Une courte nuit… une sensation vaporeuse flotte dans l’air, empreinte d’hier et d’aujourd’hui… La lumière filtre à travers le store, une lumière qui laisse présager d’un beau soleil en ce milieu d’automne humide. Une fois ouvert, le volet laisse place au Mont Blanc qui s’élève fièrement, grandiose, majestueux, puissant, et que mes yeux redécouvrent avec toujours la même magie. Le sentier du Nid d’Aigle se distingue un peu plus bas, un manteau blanc recouvre l’aiguille du Goûter.
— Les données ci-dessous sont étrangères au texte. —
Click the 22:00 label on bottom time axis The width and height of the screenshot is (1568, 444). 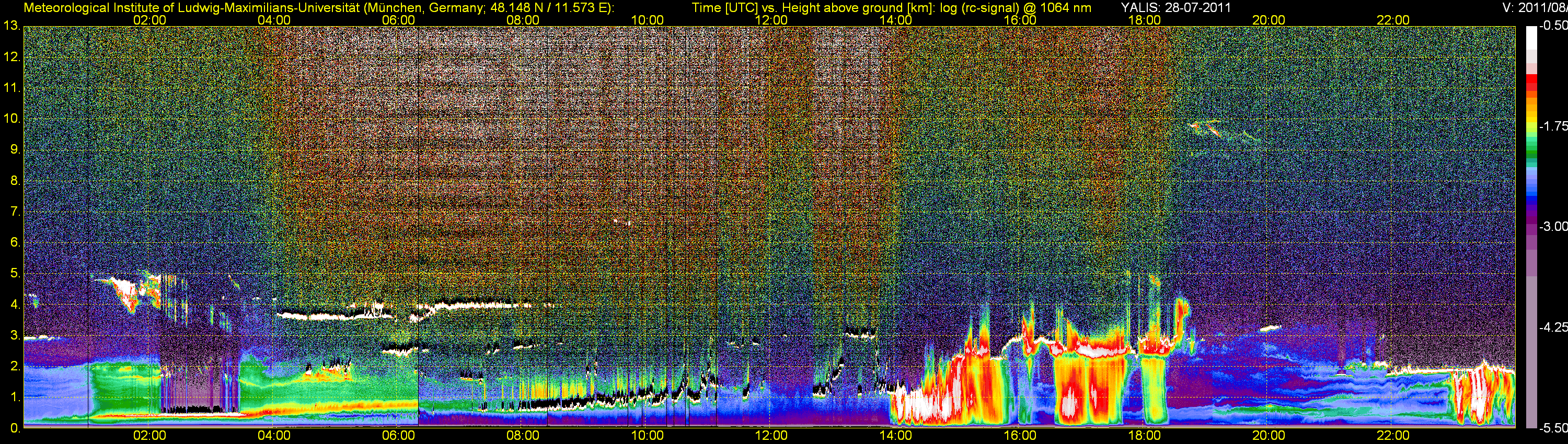coord(1393,436)
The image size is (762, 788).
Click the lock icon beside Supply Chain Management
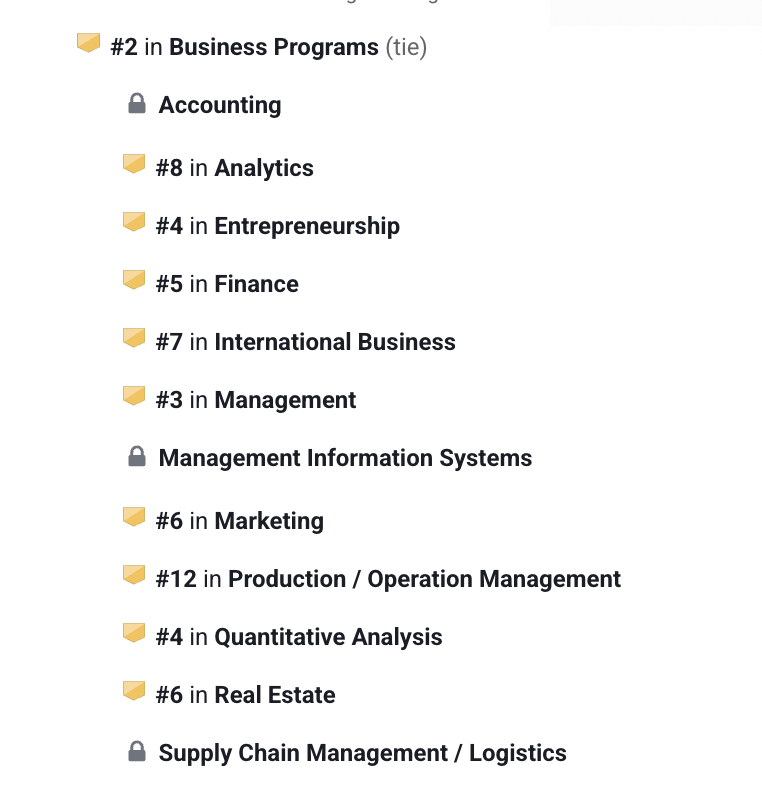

Le dôme du Goûter et l’arrête des bosses dessinent le chemin vers le plus haut sommet d’Europe et me rappellent un souvenir inoubliable qui aura laissé son empreinte dans tout mon être.
Le contempler en ce début de matinée ensoleillée ne me lasse pas et me donne plus encore des envies de montagne, des envies de découvrir chaque recoin de ce massif et de ses alentours.
Je me tire de mes rêveries, partagée entre l’envie de marcher et l’appel irrépressible de la montagne, et celle de restée blottie sous mes draps à savourer le paysage.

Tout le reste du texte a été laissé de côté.